Les doses supraphysiologiques (1000 mg d’équivalent testostérone/semaine versus 50-100 mg) de stéroïdes anabolisants androgéniques exposent à un risque accru d’atteinte cardiaque avec hypertrophie ventriculaire pouvant évoluer vers une insuffisance cardiaque et mort subite, ainsi que d’HTA sévère, de dyslipidémie athérogène majeure, de troubles psychiatriques, de dysfonctions sexuelles et d’ infertilité systématique parfois irréversible.

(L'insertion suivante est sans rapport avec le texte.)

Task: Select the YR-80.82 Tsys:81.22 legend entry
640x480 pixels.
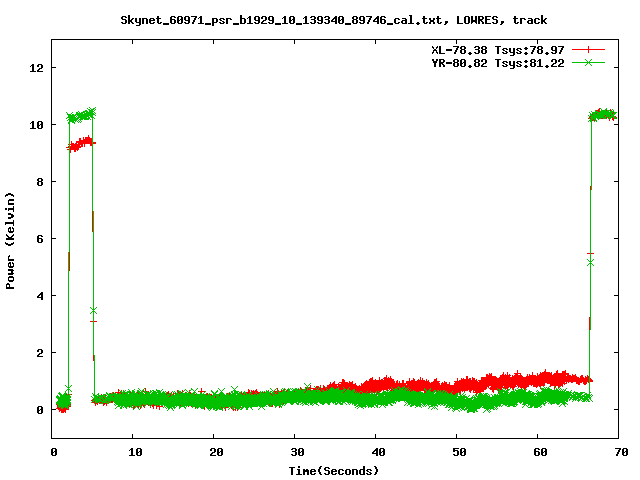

En cas d’incontinence urinaire sévère après prostatectomie totale, le sphincter urinaire artificiel (SUA) est sous-utilisé d’après la cohorte Observapur, avec 1,9 % de patients implantés alors que 5 % ont une IU sévère. En cause : des patients et des professionnels peu sensibles à la problématique, une connaissance et une acceptation restreintes des options thérapeutiques et une orientation insuffisante des patients vers les centres experts. Il n’y a pas en revanche d’inégalités socio-économiques ou géographiques concernant l’accès au SUA en France.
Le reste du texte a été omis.